If Chalabi gets in to any sort of power, it will be by bribing and/or blackmailing someone.
The Shiite religious bloc may win about 130 seats in the 275-seat parliament - short of the 184 seats needed to avoid a coalition with other parties to elect a president. That election is a prerequisite before a government can be formed.
The Kurds could get about 55 seats, the main Sunni Arab groups about 50 - the Front getting about 40 and al-Mutlaq's group 10 - and Allawi secular's bloc could receive about 25.
A deal by the three groups - the Shiite United Iraqi Alliance, the Sunni Arab Iraqi Accordance Front and the Kurdish coalition - could go a long way toward quickly forming a government that would have widespread approval among Iraq's three main ethnic and sectarian groups, leading to a decrease in violence from Sunni Arab insurgents.
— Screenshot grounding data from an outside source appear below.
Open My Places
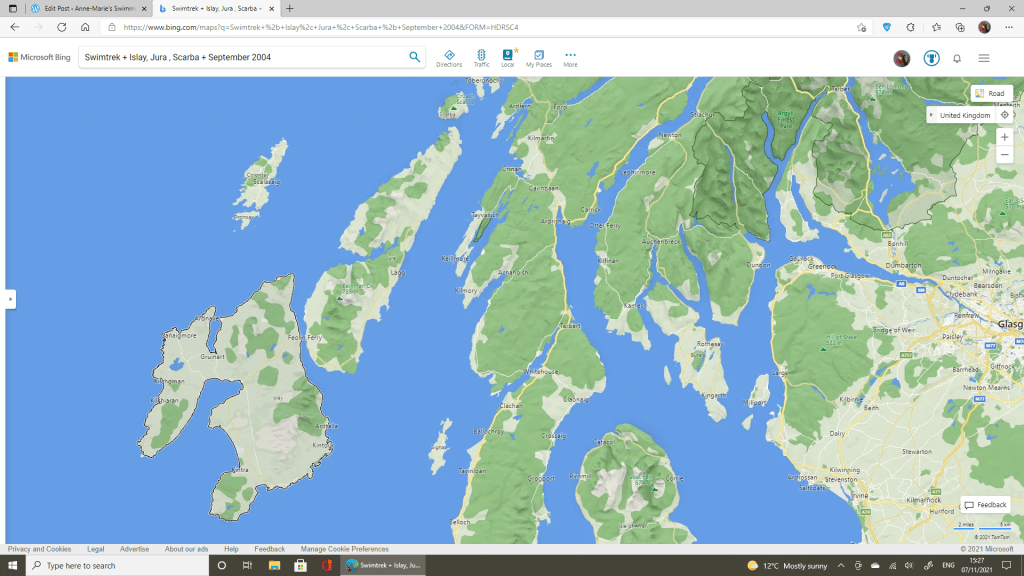 click(539, 57)
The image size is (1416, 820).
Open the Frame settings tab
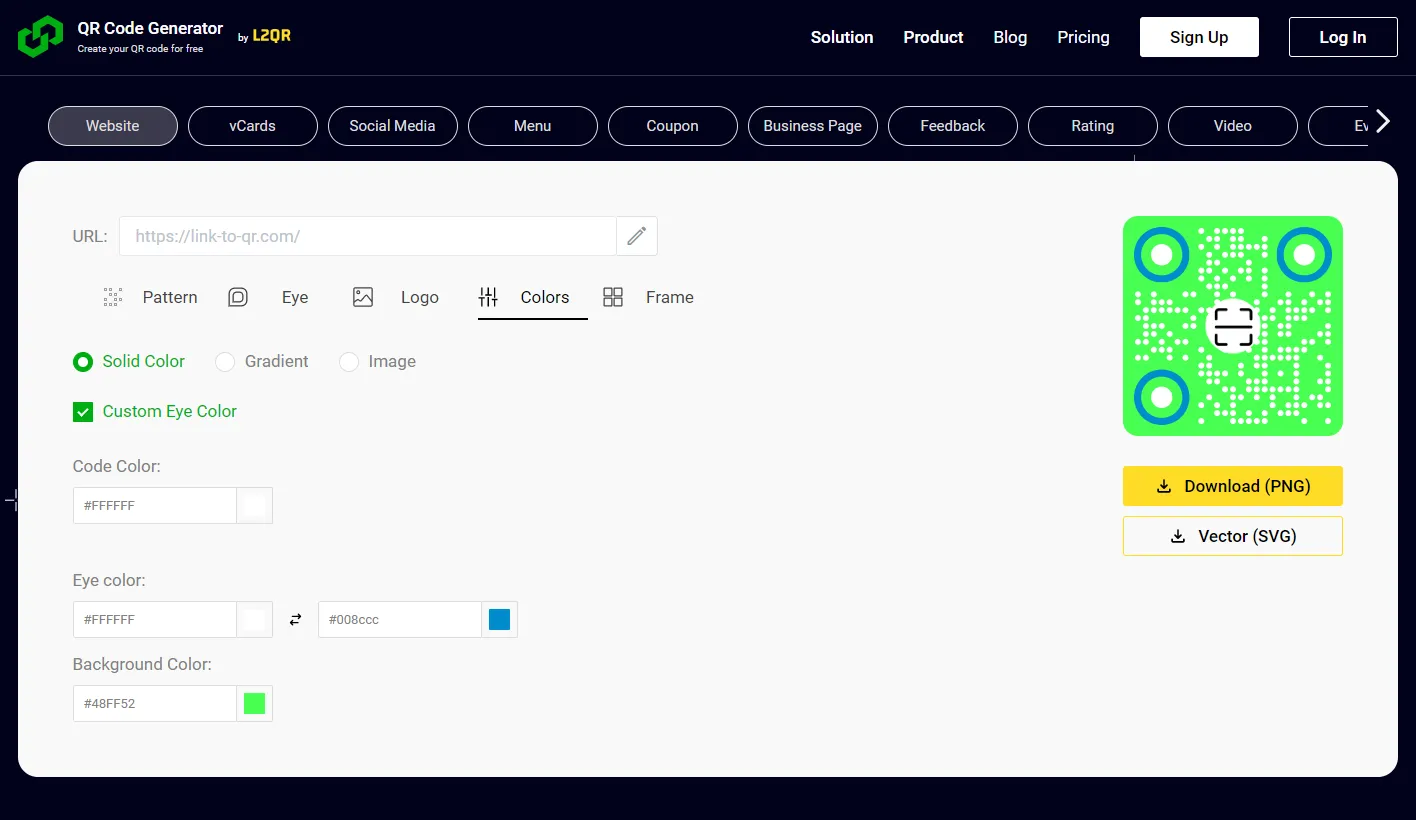[648, 297]
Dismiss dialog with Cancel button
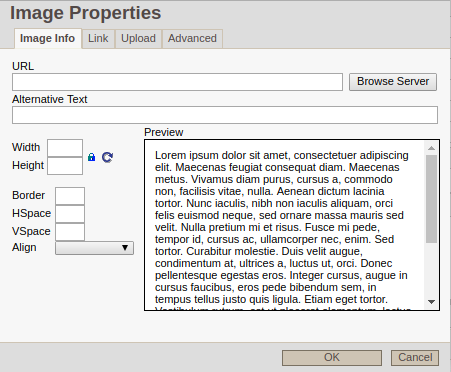This screenshot has width=451, height=372. 415,358
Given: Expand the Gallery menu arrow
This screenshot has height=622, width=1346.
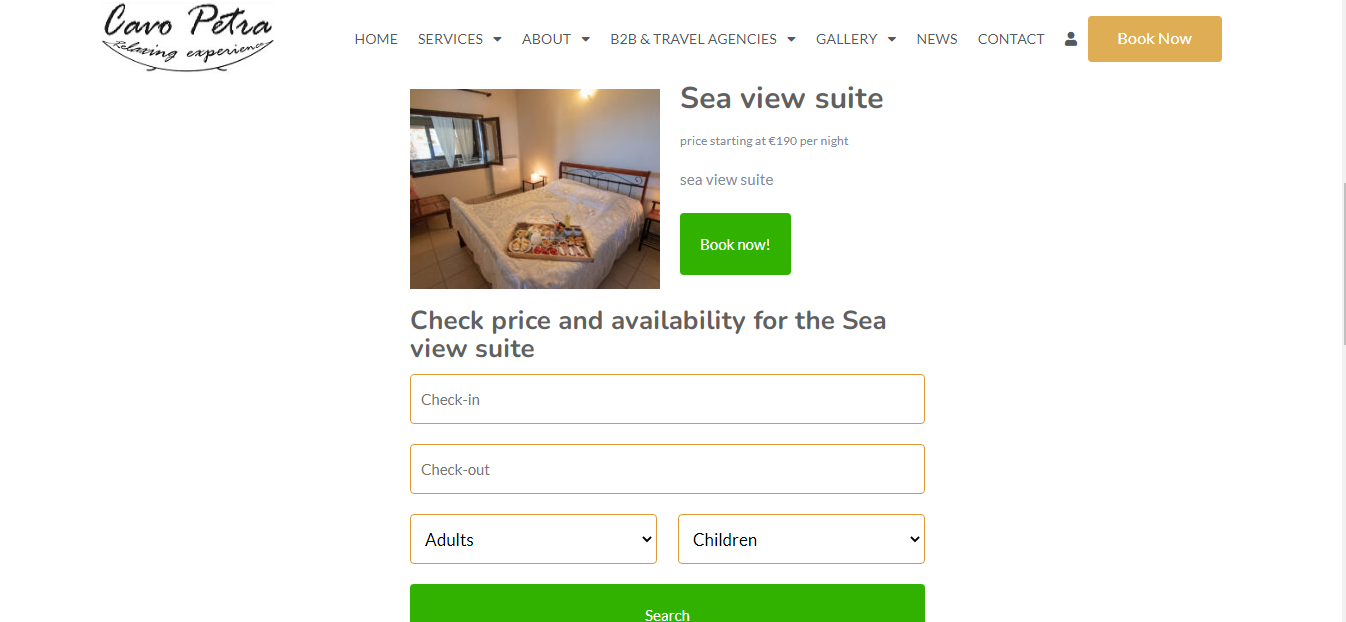Looking at the screenshot, I should point(892,40).
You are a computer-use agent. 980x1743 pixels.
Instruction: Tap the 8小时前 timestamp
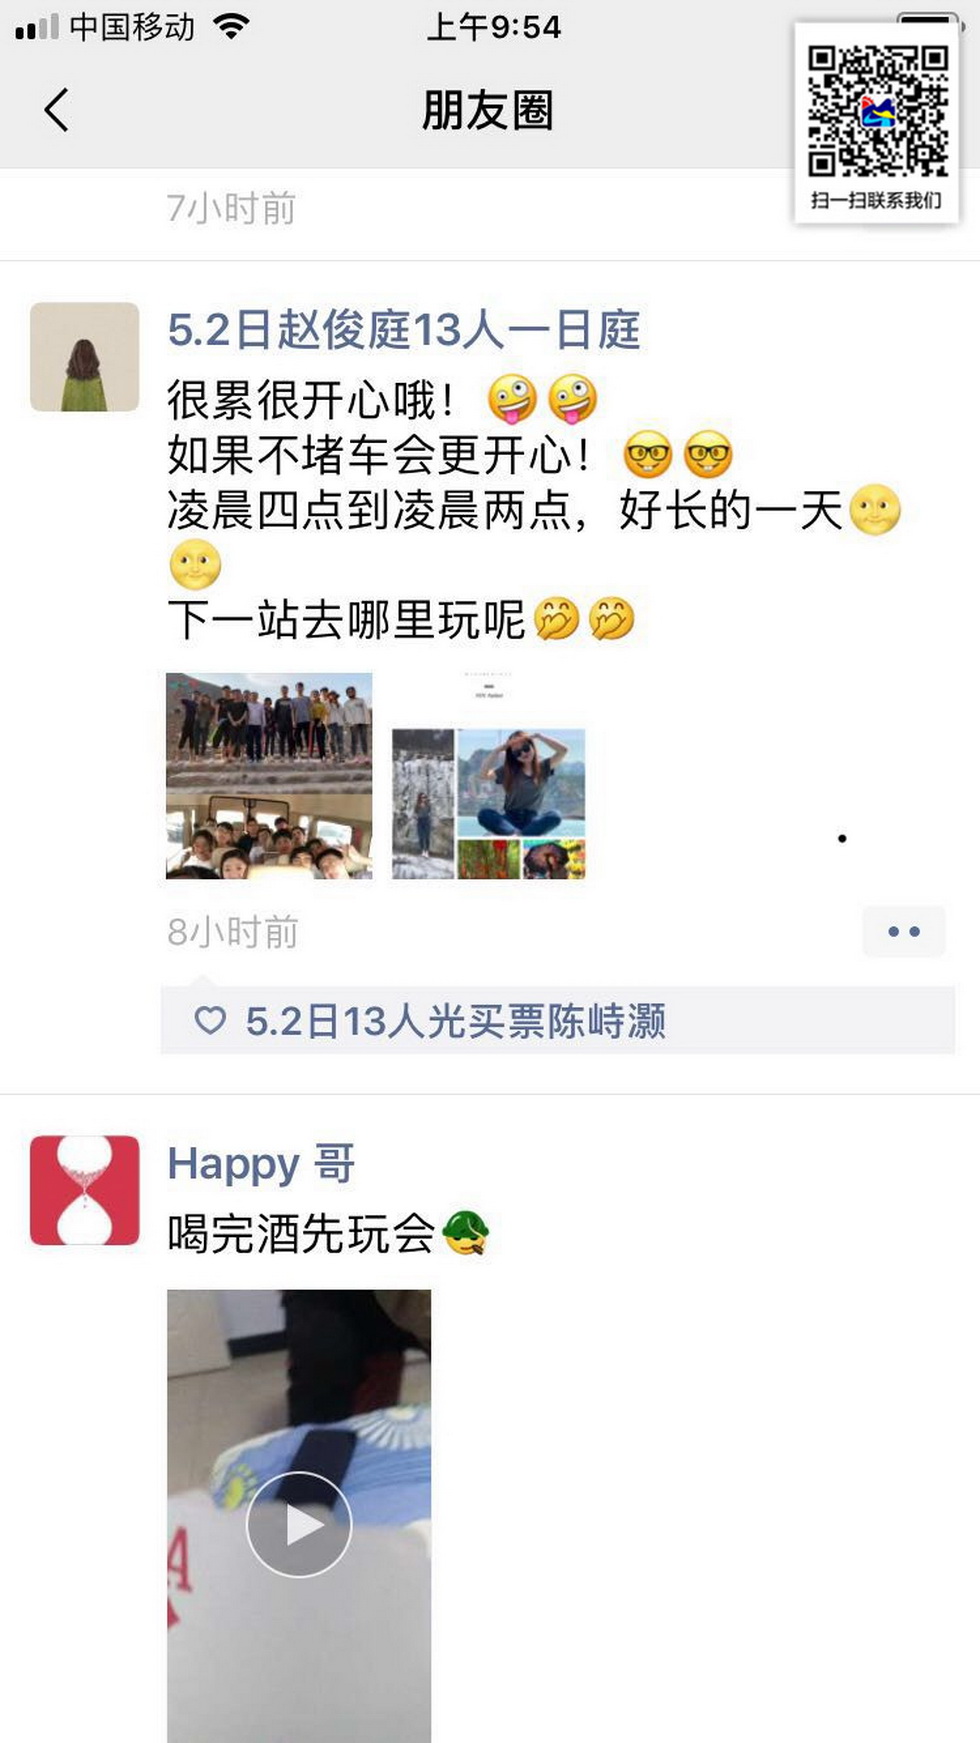tap(233, 932)
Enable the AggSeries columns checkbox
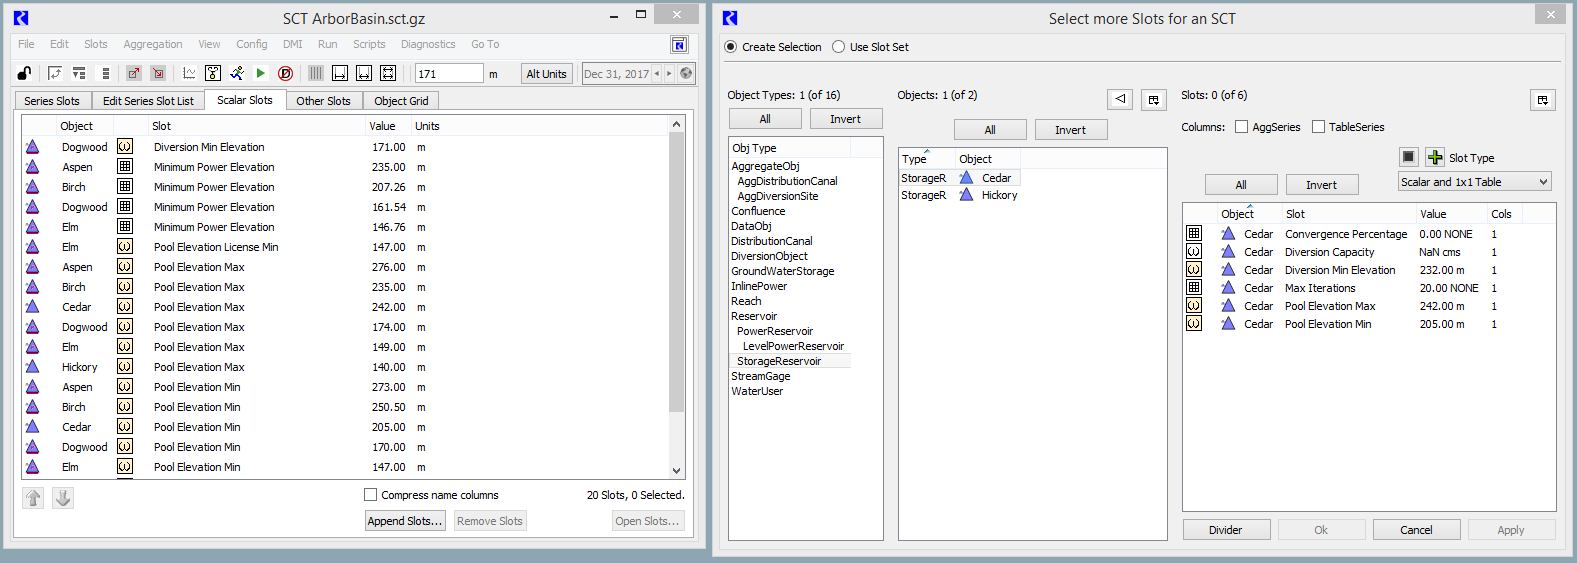 1241,127
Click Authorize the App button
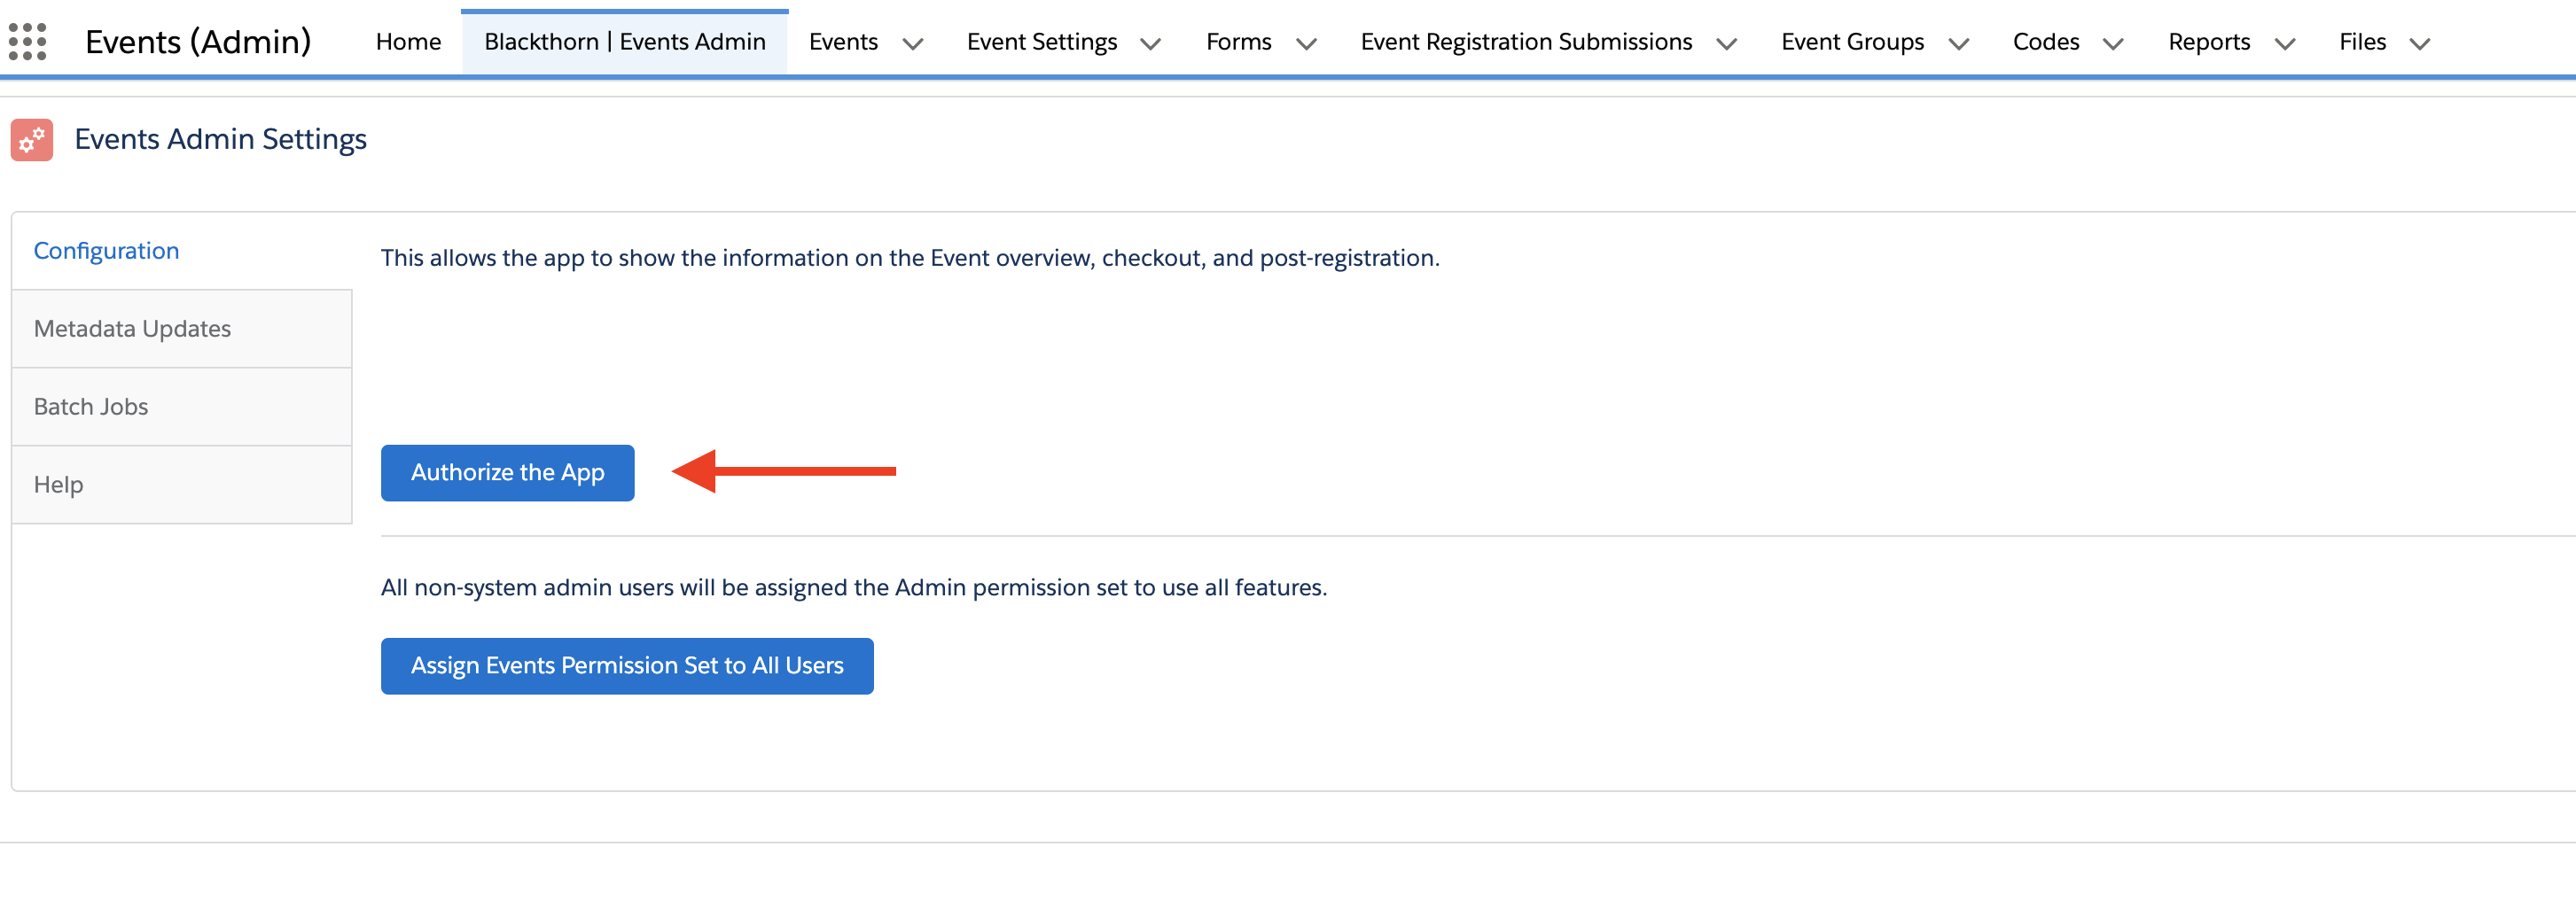The height and width of the screenshot is (909, 2576). coord(507,472)
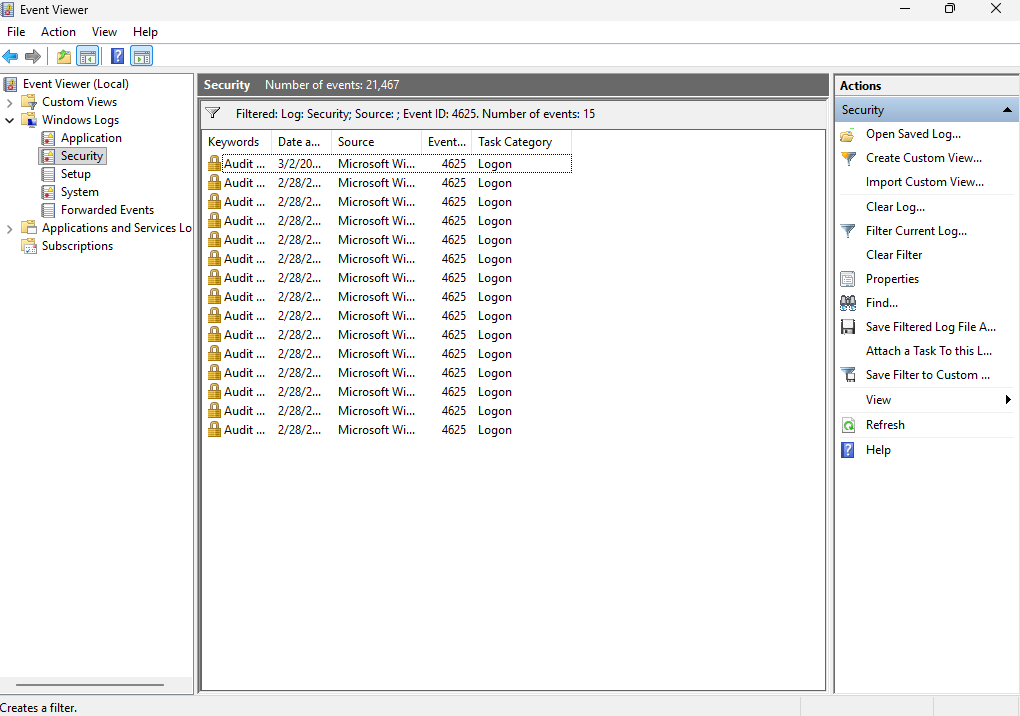Open the View submenu arrow
This screenshot has width=1020, height=716.
1009,399
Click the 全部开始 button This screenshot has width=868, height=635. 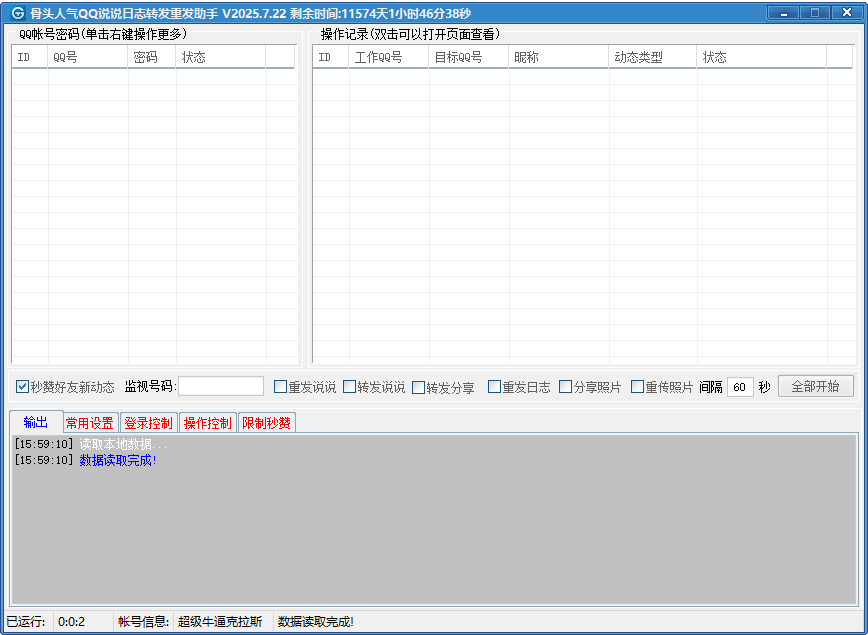pos(815,387)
http://www.iht.com/articles/2006/01/03/news/web.0301iraq3.phpAdding those
3 groups (Kurds, Sunni, Allawi) together still only gives them 130 seats - the same as the religious Shiites. So there must be a few small parties who are expected to hold the remaining 15 seats. If the Kurds and the Accordance Front join a coalition with the UIA, they'd definitely have more than the 184 seats (two thirds) needed to elect the president - the UIA and Kurds on their own might not. But it would be so close that I'd think the deals wouldn't be announced until the exact number of seats is known in a couple of weeks.